How to treat a sprain/strain injury:

I’m sure most of you have heard of R.I.C.E; Rest, Ice, Compression, Elevation.  The acronym was introduced by Gabe Mirkin, MD in 1978 as a way to remember the classic way to treat sports injuries. This is the method most of us think of for treating an injured joint, however, studies have proven that this method is, in fact, not the best long-term option.  In 2015, Dr. Mirkin publicly recanted his original position on this topic. While R.I.C.E  can definitely help reduce pain within the 1st 24-48 hours, it can actually slow recovery in the long run.  And remember, Danny only had 2 weeks to recover.   So here’s what we did for Danny.

The first 12 hours:  

We did apply the R.I.C.E method, in part, the first night.  We did this specifically to reduce pain and get a better idea of what we were dealing with.  No bones were broken.  Ice and Elevation, (and Rest by default by elevating the foot), were applied to reduce the acute swelling and inflamation. This reduces the initial pain.  Unfortunately, we couldn’t continue with this as it will interfere with the body’s ability to heal the wound.  You see, that inflammation is part of the healing process.  

After the first 12 hours:

Heat – Inflammation not only acts as a splint around the tissue preventing further injury, but all that fluid delivers important blood nutrients the tissue has to have to heal.  We needed to encourage that, so we added heat.  Twice daily for the first week and once daily after that, Danny soaked his foot in hot Epsom salts for a minimum of 20 minutes each time.  This relaxed the soft tissue while increasing blood flow to the area, bringing in more blood nutrients. 

Movement –  We also included gentle movement of the ankle and toes in the form of Active Isolated Stretching of the foot and toes.  This is another way to keep the blood flow up and reduce atrophy (stiffness/weakness) of the soft tissue.  We decided to keep Danny off his foot during the day, so he could continue to train (GENTLY!) for his test.  No “pushing through the pain” was allowed.  Any pain above 4-5 out of a 0-10 scale was allowed while training.

No Pills – One thing we didn’t do was use anti-inflammatories of NSAIDs.  Studies have shown that NSAIDs can interfere with the production and absorption of certain chemicals in the body needed for cellular/tissue repair.  This causes healing to take longer.

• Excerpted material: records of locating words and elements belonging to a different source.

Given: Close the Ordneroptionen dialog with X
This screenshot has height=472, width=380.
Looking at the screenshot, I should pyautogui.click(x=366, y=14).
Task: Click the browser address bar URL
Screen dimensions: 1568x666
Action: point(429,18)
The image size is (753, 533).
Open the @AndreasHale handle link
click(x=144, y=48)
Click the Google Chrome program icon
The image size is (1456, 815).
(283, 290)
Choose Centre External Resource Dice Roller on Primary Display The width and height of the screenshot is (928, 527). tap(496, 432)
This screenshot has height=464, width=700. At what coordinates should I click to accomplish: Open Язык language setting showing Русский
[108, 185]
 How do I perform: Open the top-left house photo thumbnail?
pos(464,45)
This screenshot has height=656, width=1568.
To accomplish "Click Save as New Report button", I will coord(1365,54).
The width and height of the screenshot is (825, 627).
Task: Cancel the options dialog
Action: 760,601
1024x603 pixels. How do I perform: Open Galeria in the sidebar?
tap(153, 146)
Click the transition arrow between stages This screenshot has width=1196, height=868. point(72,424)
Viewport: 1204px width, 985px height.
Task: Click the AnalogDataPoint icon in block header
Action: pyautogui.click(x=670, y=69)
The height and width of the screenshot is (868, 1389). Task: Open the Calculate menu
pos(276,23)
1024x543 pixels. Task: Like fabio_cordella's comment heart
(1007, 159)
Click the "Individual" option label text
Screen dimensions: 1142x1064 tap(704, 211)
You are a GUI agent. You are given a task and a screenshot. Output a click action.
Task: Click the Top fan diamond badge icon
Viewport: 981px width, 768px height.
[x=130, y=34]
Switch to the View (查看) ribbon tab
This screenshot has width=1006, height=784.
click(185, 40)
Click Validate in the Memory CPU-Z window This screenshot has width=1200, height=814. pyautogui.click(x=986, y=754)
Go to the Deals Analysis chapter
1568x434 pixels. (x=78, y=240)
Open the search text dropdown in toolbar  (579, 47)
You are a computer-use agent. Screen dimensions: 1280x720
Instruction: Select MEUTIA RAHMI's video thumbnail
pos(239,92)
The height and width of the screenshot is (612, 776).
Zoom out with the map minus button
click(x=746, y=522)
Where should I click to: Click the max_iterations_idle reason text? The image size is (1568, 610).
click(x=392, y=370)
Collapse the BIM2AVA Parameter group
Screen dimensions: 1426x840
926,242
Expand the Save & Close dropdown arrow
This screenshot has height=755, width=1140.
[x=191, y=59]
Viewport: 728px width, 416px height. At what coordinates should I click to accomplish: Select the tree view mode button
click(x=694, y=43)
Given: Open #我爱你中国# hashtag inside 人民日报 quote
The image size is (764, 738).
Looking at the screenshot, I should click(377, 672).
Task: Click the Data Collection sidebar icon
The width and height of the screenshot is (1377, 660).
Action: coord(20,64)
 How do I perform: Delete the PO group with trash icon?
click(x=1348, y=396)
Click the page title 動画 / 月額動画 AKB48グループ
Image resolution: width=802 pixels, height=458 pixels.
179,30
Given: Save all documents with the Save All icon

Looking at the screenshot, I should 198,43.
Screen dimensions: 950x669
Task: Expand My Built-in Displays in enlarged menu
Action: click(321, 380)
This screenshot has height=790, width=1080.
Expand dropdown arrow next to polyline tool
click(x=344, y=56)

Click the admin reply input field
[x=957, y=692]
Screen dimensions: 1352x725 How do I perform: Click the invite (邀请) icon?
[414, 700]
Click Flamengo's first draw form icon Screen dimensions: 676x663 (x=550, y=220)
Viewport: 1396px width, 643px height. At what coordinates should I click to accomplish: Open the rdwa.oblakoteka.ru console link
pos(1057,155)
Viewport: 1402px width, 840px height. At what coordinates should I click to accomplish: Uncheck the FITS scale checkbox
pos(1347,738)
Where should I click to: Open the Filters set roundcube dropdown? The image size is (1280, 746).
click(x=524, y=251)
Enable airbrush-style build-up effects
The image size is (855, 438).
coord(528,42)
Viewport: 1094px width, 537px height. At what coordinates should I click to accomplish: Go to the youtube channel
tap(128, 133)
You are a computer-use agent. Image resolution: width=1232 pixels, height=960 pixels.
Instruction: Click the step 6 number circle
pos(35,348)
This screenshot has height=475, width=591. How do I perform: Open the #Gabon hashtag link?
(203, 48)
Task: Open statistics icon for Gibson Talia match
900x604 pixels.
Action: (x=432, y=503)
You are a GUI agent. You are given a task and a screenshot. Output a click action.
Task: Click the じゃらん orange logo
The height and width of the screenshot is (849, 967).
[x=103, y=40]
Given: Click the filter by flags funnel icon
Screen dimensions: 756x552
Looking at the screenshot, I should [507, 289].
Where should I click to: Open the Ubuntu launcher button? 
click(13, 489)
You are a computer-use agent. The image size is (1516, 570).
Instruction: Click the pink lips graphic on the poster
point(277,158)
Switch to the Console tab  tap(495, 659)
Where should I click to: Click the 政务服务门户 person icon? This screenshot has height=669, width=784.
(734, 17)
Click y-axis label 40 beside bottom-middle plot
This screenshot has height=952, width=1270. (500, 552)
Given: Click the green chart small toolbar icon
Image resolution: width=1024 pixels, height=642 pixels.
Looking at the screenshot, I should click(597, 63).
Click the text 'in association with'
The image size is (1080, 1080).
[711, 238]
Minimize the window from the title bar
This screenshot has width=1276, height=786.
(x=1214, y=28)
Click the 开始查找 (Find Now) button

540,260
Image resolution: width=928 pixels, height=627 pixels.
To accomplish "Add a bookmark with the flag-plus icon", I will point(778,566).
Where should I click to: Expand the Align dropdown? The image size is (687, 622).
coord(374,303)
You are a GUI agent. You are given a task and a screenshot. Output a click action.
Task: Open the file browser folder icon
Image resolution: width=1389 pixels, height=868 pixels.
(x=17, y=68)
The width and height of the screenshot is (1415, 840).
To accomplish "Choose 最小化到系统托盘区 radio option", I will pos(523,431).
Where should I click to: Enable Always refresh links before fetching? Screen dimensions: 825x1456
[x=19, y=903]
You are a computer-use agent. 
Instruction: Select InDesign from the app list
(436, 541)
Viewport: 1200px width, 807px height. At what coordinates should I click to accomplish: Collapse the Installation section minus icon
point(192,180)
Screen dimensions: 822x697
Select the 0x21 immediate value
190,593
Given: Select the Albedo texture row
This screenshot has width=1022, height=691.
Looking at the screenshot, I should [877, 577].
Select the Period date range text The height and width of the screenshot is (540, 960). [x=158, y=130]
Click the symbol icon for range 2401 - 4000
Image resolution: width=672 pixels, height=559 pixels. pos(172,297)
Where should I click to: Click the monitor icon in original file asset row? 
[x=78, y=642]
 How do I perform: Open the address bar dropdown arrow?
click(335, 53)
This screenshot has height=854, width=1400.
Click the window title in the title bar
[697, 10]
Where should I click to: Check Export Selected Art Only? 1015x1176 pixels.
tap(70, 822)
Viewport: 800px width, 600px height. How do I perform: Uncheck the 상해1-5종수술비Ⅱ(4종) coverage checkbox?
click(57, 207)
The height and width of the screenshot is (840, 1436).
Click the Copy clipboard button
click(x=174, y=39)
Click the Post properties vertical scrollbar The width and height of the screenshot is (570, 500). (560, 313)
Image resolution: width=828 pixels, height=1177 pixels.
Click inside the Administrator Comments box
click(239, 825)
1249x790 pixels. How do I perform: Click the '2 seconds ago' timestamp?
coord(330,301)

IRTL – During this time, we also worked with our chiropractors at TruRoots Health Center in Mt. Juliet.  In addition to chiropractic adjustments which we’ll look at more in episode 5, they offered IR Light Therapy.  Infrared light is applied to the injury area to promote angiogenesis, the regrowth of new blood vessels, and the dilation of old blood vessels, driving more blood, (and blood nutrients), to the injured tissue.  The light also stimulates chromophores, like hemoglobin, which creates therapeutic outcomes including alleviating pain, inflammation, and the promotion of wound healing and tissue regeneration, according to Dr. Evan Pridemore, DC.

Anti-Compression – Instead of compressing the wound, which can restrict all that blood flow we were trying to increase, we need to create better space in the foot.  We accomplished this by getting Danny new shoes.  Normally, Danny wore high-quality athletic and/or hiking shoes with good support, but we discovered they were squeezing his feet and toes.  This made walking or even wearing shoes during his recovery difficult. On the advice of Dr. Ryan Hewitt, DC. at TruRoots, we got Danny into Xero Shoes and Whitin Zero Drop shoes.  These shoes took all the side-to-side pressure off Danny’s phalanges and metatarsals, (the ball of the foot) in addition to gently lengthening his calf muscles, tendons, and ligaments.  This lengthening allowed for even more space for blood flow in the feet.